Few favourite points of mine;

1. I like how he started about people being biased - including himself in this article. An author discussing about reading, perhaps is like a fishmonger talking about how good fish is for your health.
So I'm biased as a writer. But I am much, much more biased as a reader. And I am even more biased as a British citizen.
Cool, right?

2. This bit literally dropped my jaw. Seriously?

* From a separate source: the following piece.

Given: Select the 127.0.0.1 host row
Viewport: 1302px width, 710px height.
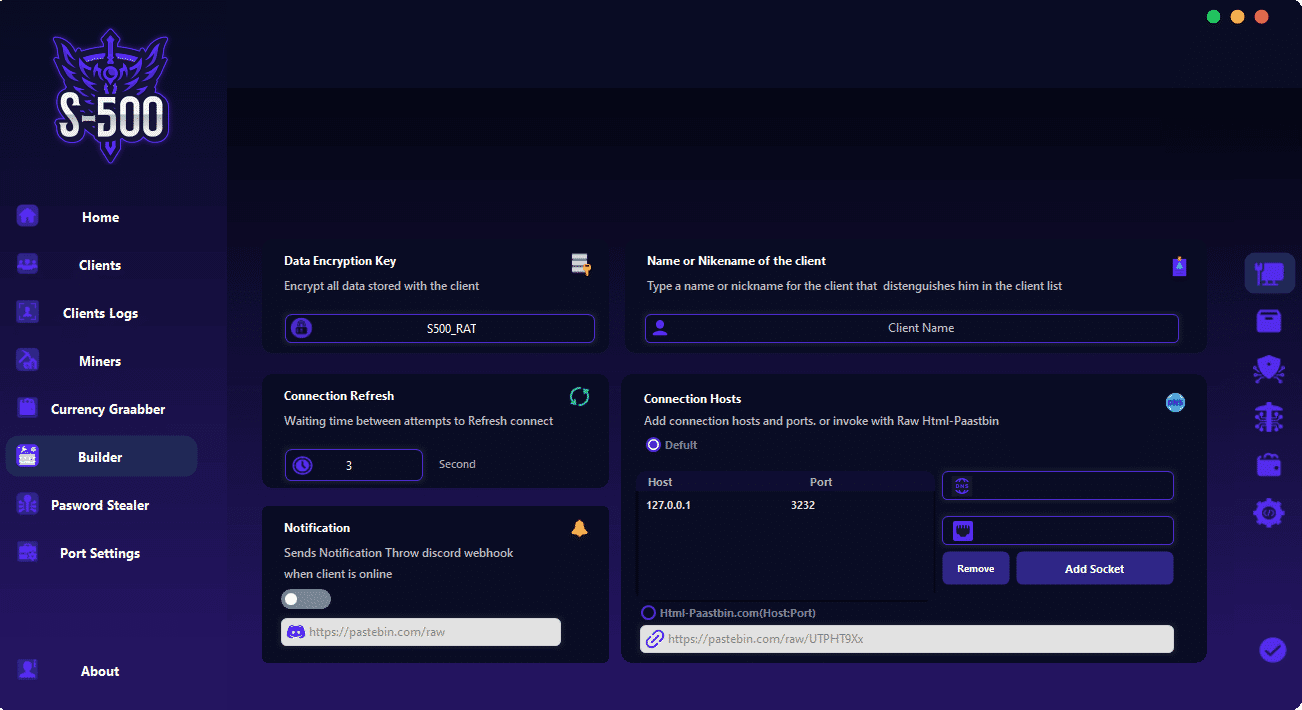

I was once in New York, and I listened to a talk about the building of private prisons – a huge growth industry in America. The prison industry needs to plan its future growth – how many cells are they going to need? How many prisoners are there going to be, 15 years from now? And they found they could predict it very easily, using a pretty simple algorithm, based on asking what percentage of 10 and 11-year-olds couldn't read.  
 I mean, we somehow have the idea somewhere in our minds that illiteracy has something to do with crime rates. Perhaps we once wrote that one of our essays during our school years. But predicting the growth of prisons from the number of illiterates is really something. Googling private prisons made me jatuh kerusi some more.


3. There is no bad books. To some extent I disagree with this point. Yes to not labelling books especially for children, especially if we are imposing our likes of books to them and denying their right (hence interest) to pick their own titles and authors.
Well-meaning adults can easily destroy a child's love of reading: stop them reading what they enjoy, or give them worthy-but-dull books that you like, the 21st-century equivalents of Victorian "improving" literature. 
On top of that I do think adults should monitor children's and adolescents choices of book to read. Well I might be biased as well, upon reading this I was being reminded of how I really not in favour of 'novel-novel picisan' back in SMAPL years, even until now. Come on, where are we heading if the brains of nation are reading sebenarnya aku isteri dia, playboy itu suamiku and suamiku ustaz types of novels? Gaah.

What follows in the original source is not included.